In concordance with the danger paradigm, these immunomodulatory effects were mainly exerted by the stress inducible form of Hsp70 (Bethke et al. 2002). Another study showed that Hsp70 purified from liver cell lysates induced secretion of IL-1β, TNF-α and IL-12 by murine macrophages (Basu et al. 2000). Similarly, neutralizing antibodies directed against Hsp70 abrogated the stimulatory effects of necrotic cell lysates on pro-inflammatory cytokine production by human monocytes (El Mezayen et al. 2007). Thus, Hsp70 released after cellular injury was highly effective in the priming of monocytes, macrophages and DC. Whether this is the result of infection, trauma or ischemia/reperfusion injury, extracellular Hsp70 could thereby participate in a positive feedback loop in inflammatory circuits (Quintana and Cohen 2005). This concept can be extended by cross-species interactions with microbial Hsp70, as various reports showed that non-self Hsp70 molecules are also recognized by TLR. In other words, endogenous Hsp70 released by infection-associated tissue damage and microbial Hsp70 may synergistically induce stimulatory effects on innate immune cells. For example, Mycobacterium tuberculosis-derived Hsp70 induced NF-κB activity in a human endothelial cell line through either TLR2 or TLR4 and stimulated production of pro-inflammatory cytokines (e.g., TNF-α, IL-6) by macrophages (Bulut et al. 2005). Others showed that Toxoplasma gondii Hsp70 induced upregulation of co-stimulatory molecules (e.g., CD40, CD80, CD86) on DC via TLR4-mediated signaling (Aosai et al. 2006). As mentioned earlier, microbial Hsp70 chaperoning of small amounts of LPS (Bausinger et al. 2002; Gao and Tsan 2003) or flagellin (Ye and Gan 2007) may contribute to such immunostimulatory effects. In any case, the capacity of Hsp70 to chaperone immunogenic microbial substrates adds up to its immunomodulatory properties.
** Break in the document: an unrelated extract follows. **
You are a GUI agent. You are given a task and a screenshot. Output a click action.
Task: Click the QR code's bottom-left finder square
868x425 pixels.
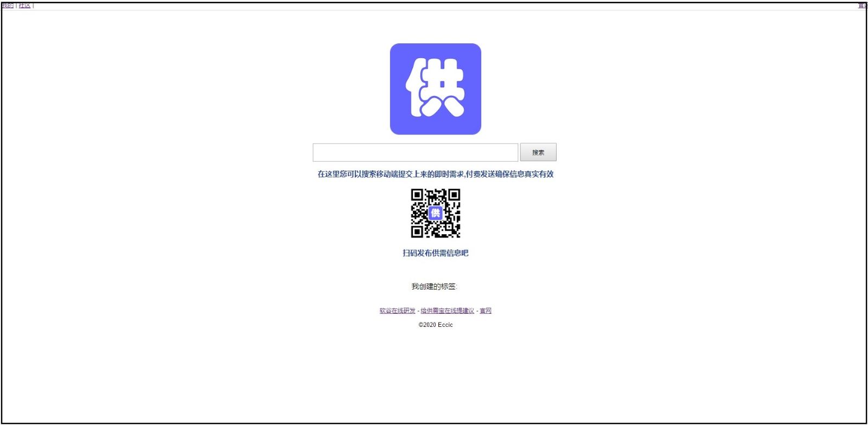pos(417,232)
In addition to phagocytic cells involved in antigen presentation, natural killer (NK) cells also demonstrated reactivity to extracellular Hsp70 (Multhoff et al. 1997). NK cells are a distinctive subset of innate cells, which are capable of producing cytokines (e.g., IFN-γ), exert direct cytotoxicity towards target cells (e.g., via perforin) and mediate antibody-dependent cellular cytotoxicity (Farag and Caligiuri 2006). Hsp70 binding to NK cells involved transmembrane protein CD94 which belongs to the C-type lectin class of NK receptors. More specifically, CD94 recognised a 14-mer sequence termed TKD from the C-terminal substrate-binding domain of Hsp70 (Gross et al. 2003a). This human-specific Hsp70 peptide stimulated NK cytolytic activity (Multhoff et al. 2001), enhanced upregulation of its receptor CD94 (Gross et al. 2003b) and NK cell chemotaxis (Gastpar et al. 2004). Through Hsp70-regulated NK activity, these cells can either directly participate in immune surveillance (Elsner et al. 2007) or serve as adjuvants in antigen-specific immune responses (Massa et al. 2005). Together, these findings showed that Hsp70 released in the extracellular space, derived from either host or pathogen, positively regulates activation of innate immune cells.
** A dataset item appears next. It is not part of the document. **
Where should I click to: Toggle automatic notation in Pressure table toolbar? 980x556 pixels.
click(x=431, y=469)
Extracellular Hsp70 enhances antigen-presentation

Antigen-specific T-cell-mediated immune responses are primed by APC, which provide T-cell receptor interactions via MHC/peptide complexes, in addition to costimulatory (signal 2) and polarizing signals (signal 3; Kalinski et al. 1999). As Hsp70 contains both protein chaperoning as well as immunomodulatory domains, this protein displays high potential for promoting antigen-specific responses. Pioneering experiments demonstrated that Hsp70/peptide complexes were able to induce MHC class I-restricted CD8+ T-cell responses (“cross-presentation”; Blachere et al. 1997). Since then, Hsp70 has been demonstrated to chaperone a large variety of immunogenic peptides with its peptide-binding pocket, e.g., tumor, viral, parasitic and other antigens (reviewed in Srivastava 2002). Cross-presentation of chaperoned peptides on MHC class I molecules requires a mechanism that transports these peptides across the lipid bilayer (Castellino et al. 2000). The α2-macroglobulin receptor CD91 has been proposed as the receptor for Hsp70 on macrophages and DC, mediating proximal events before the transport of extracellular peptides through the endosomal and cytosolic compartment (Basu et al. 2001). Another candidate transmembrane receptor for Hsp70 is the scavenger receptor LOX-1. It has been proposed that CD91 and LOX-1 are the principle Hsp70 receptors on macrophages and DC, respectively (Delneste et al. 2002). In addition to activation of CD8+ T-cell responses, enhanced MHC class II-dependent CD4+ T-cell reactivity through either endogenous (Mycko et al. 2004; Wang et al. 2006), or microbial (Tobian et al. 2004) Hsp70 was demonstrated. It is unclear whether similar endocytic receptors are involved in Hsp70-mediated presentation of exogenous peptides on MHC class II.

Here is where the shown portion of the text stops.